Je ne sais pas de simple victime, j’ai quelque chose à vous dire.
D’où viennent ses protagonistes contemplatifs, en attente, dans une sérénité totale ? Ils ont l’air de venir de très loin, de l’époque médiévale, gothique ou baroque. Ils essayent apparemment de s’adapter aux fluctuations du quotidien, à la fragilité de l’instant. Telles sont les protagonistes peintes par l’artiste égypto-syrienne, Souad Mardam Bey, à la galerie Zamalek, sous le titre de Let’s Talk (parlons ensemble).
De par ses toiles, l’artiste-peintre anime un monde d’une élégante finesse, pimenté des contrastes esthétiques : des couleurs neutres et criardes, des tons chauds et froids, du clair/obscur, des habits mariant les styles ancien et contemporain, des motifs décoratifs rococos et d’autres inspirés de la vie quotidienne … Mardam Bey accentue ainsi les effets dramatiques, favorisant l’émotion. « Mes personnages, hommes ou femmes, communiquent par le regard. Ils ont une valeur métaphorique. C’est à travers eux que je raconte la vie telle que je la conçois. Cette vie qui ressemble à un théâtre sociopolitique où la réalité est très ambiguë », déclare Souad Mardam Bey.
Sa dernière exposition datant de 2015, toujours à la galerie Zamalek : Jouets sans jeux, touchait de près à la guerre en Syrie, son pays d’origine. Cette fois-ci, Mardam Bey attribue à ses personnages un nouveau rôle ; ce ne sont plus des poupées jouets, mais des pantins coléreux, victimes de la guerre. Ils ont acquis une maturité, sont devenus plus posés et ont désormais droit à la parole. Cette fois-ci, ils ont envie de dialoguer. Il suffit alors de communiquer avec eux dans la bonne humeur, et ils partageront avec vous leur sérénité, car voyant plus clair à l’intérieur d’eux-mêmes.
« Ce mélange subtil d’émotions et de pensées est le coeur battant de notre lien avec le monde. Nos états d’âme accompagnent chaque moment de notre vie. J’espère que mes protagonistes réussiront dans leur mission, en apportant un message de paix au monde et en tendant la main aux autres. Let’s Talk n’est qu’une initiative de ma part, pour communiquer, bien qu’elle abonde d’interrogations, d’inquiétude, de nostalgie et d’agacement », poursuit Mardam Bey.
Un poisson et des lunettes de soleil
Les motifs symboliques comme le poisson, représentant la prospérité ou la croissance, attribuent aux peintures un cachet iconographique. Il en est de même pour les chats ou les oiseaux, ayant toujours leurs références dans la culture populaire.
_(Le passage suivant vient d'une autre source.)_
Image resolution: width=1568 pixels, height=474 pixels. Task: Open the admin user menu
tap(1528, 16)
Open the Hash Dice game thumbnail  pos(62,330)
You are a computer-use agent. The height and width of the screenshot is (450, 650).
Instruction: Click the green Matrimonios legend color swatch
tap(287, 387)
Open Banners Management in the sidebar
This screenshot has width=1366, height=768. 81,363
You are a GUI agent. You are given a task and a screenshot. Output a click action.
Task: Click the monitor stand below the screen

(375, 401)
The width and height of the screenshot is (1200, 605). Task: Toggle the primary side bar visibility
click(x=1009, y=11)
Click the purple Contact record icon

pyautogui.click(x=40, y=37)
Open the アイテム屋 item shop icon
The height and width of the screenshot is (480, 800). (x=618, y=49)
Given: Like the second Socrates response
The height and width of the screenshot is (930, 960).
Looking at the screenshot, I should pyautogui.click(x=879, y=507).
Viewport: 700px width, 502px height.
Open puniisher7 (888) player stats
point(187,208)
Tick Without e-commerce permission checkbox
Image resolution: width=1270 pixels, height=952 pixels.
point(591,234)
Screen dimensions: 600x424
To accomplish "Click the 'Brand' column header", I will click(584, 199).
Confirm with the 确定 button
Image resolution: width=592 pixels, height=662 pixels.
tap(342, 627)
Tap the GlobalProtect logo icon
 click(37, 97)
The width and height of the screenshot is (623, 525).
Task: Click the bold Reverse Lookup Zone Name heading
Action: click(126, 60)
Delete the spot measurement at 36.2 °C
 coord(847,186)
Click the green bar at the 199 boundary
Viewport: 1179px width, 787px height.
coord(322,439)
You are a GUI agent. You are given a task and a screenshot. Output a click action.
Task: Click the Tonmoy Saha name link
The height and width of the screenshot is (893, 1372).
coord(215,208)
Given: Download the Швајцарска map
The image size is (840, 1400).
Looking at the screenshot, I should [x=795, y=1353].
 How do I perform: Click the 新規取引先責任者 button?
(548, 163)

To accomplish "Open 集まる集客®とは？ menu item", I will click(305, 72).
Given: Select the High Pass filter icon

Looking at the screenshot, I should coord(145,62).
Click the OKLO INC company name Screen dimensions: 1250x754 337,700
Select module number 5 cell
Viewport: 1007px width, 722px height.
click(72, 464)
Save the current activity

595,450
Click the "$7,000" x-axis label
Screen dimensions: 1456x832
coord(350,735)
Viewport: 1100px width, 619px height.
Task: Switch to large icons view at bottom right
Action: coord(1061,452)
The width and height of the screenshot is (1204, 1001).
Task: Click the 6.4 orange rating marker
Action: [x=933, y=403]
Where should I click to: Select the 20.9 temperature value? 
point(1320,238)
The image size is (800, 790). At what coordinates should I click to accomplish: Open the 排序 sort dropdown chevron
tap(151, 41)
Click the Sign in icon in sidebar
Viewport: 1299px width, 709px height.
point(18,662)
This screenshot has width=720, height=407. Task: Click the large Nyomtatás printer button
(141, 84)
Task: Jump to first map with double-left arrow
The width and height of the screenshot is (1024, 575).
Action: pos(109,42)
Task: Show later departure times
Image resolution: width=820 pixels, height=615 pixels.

Les fleurs, les robes en chiffon transparent ou en dentelle, avec les tons ocre ou beige, donnent à ses femmes un air rêveur.
A côté de ce monde où tout est douceur paisible, il y a un autre beaucoup plus agité. Les protagonistes se transforment d’un coup en jongleurs habiles, pour faire avec les soucis de tous les jours. Leurs cheveux sont le plus souvent teintés en rouge orangé. Ils portent des chaussures et des sandales modernes, couleur rouge sang ou lapis-lazuli. C’est la manière de Mardam Bey de juxtaposer des mondes différents, le moderne et l’ancien. La femme en salopette, bien cachée derrière ses lunettes de soleil, vit bel et bien au Moyen-Orient. « Avec leur cachet mystérieux et énigmatique, mes personnages sont inclassables. Ils donnent l’impression de ne pas appartenir à notre temps, mais ils y plongent », indique-t-elle. Et d’ajouter : « La beauté du monde est toujours là, c’est nous qui la tuons. Au lieu de faire porter à mes modèles des masques, j’ai décidé de les maquiller, de leur donner quelques accessoires, étant partie d’un jeu théâtral dramatique et émotionnel ». C’est bien le monde de Mardam Bey.
Jusqu’au 14 février, de 10h30 à 21h (sauf le vendredi). 11, rue Brésil, Zamalek.